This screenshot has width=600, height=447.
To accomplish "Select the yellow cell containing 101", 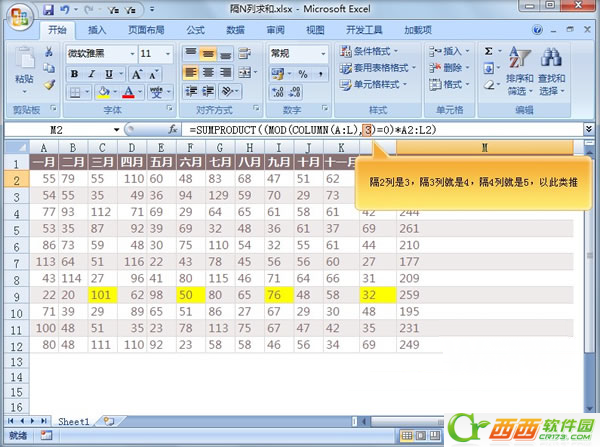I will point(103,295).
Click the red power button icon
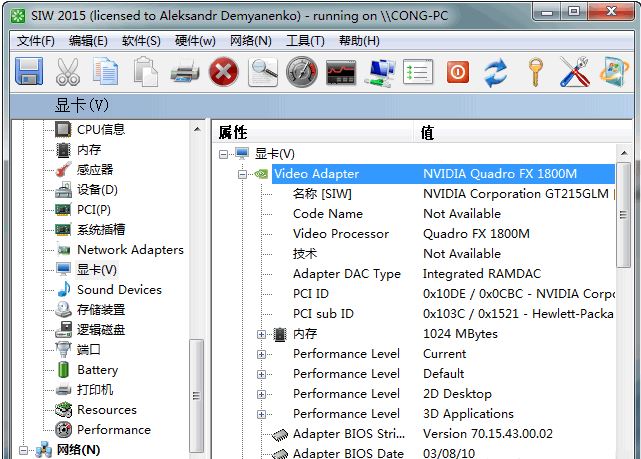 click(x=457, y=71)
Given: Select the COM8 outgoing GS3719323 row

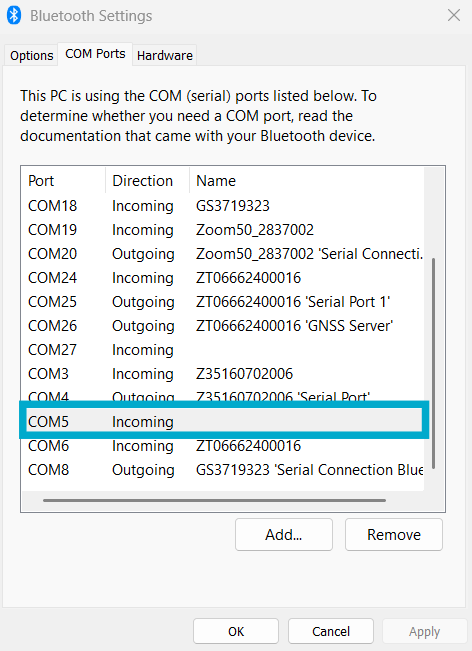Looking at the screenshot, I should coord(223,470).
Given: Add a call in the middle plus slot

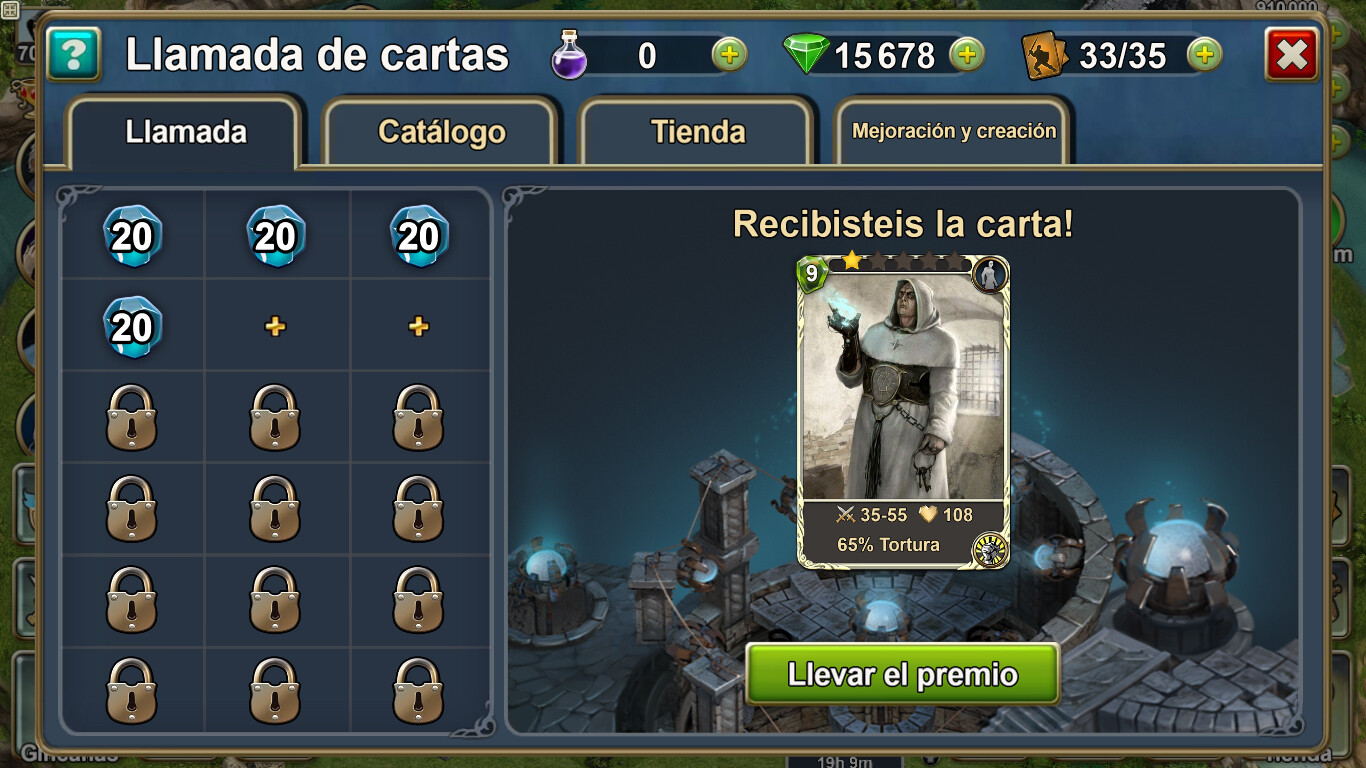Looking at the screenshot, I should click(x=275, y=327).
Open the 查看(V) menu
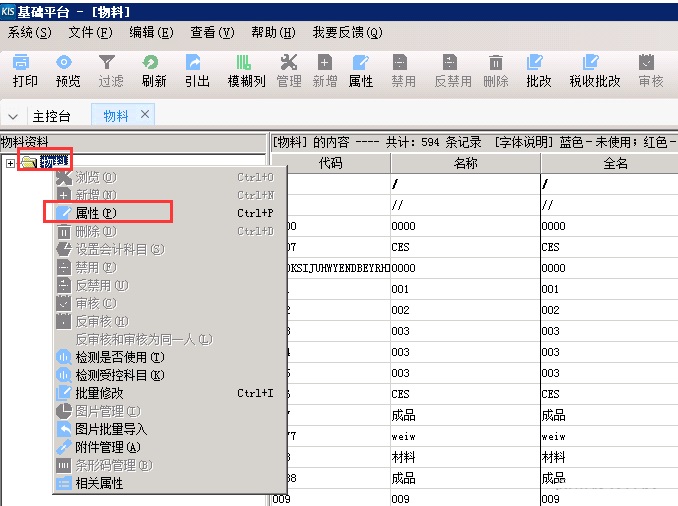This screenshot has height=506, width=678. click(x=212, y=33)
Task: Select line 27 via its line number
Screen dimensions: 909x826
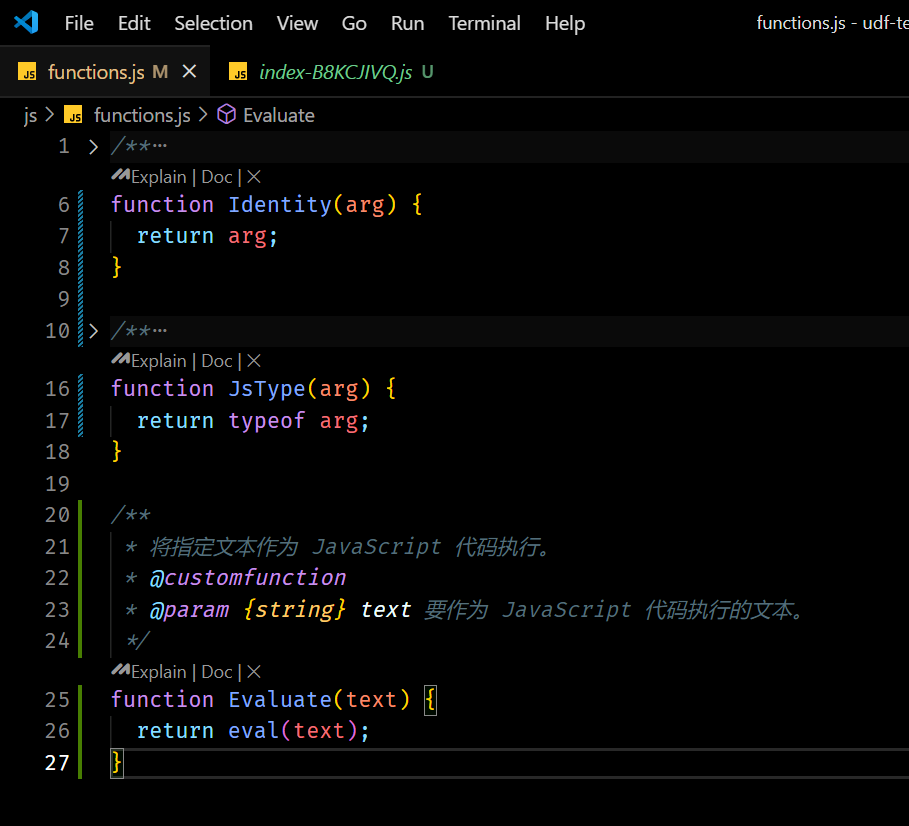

**Task directions:** From the line holding "Given: Add a call in the middle plus slot" through the last line of the material above, each line should be written out exactly, both included; omit the pictures.

**Answer box:**
Given: Add a call in the middle plus slot

Looking at the screenshot, I should click(x=275, y=327).
Open the 查看(V) menu
This screenshot has height=506, width=678. click(x=212, y=33)
Task: Select line 27 via its line number
Screen dimensions: 909x826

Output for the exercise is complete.